Tabii ki koşullar iyice kötüleşip, artık bu oyundan çok küçük bir azınlık dışında kimsenin keyif almadığı bir noktaya kadar. Bu noktada yeniden isyan başlayacak ve eski oyun yeniden bozulacaktır. Yeni bir oyun bu kez sürekli olabilecek midir peki? Bu sorunun cevabı bir çok kez hayır olabilecektir belki ama sonsuza kadar değil şüphesiz… Değişim her zaman gerçekleşecektir…

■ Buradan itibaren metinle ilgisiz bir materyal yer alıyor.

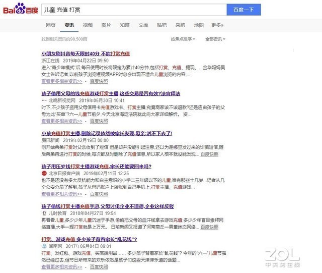Viewport: 322px width, 273px height.
Task: Click 查看更多相关资讯 under the 浙江在线 result
Action: point(62,80)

İnsan denen çakıl taşı, doğayla olan mücadelesinde her geçen gün bilgisine bilgi katarak ve birikimleriyle büyüyerek, önce büyük bir taşa, sonra daha büyük bir taşa ve sonunda kayaya dönüşerek, sudaki en son halkanın da sınırlarını aşarak en büyük ve en güçlü halkaya ulaşmayı başaracaktır ama bu sudaki en büyük ve en güçlü halka olmayacaktır şüphesiz; bugünün en gelişmiş ve en üstün oyunlarının yarının insanı için en son ve en gelişmiş oyunu olamayacağı gibi. Çünkü hem doğa hem insan sürekli değişir ve onların değişimiyle iyi, güzel, değerli, üstün kavramları da. Halkalar değişirken, halkaların sınırlarını geliştirmek için oynanan oyunlar da değişir…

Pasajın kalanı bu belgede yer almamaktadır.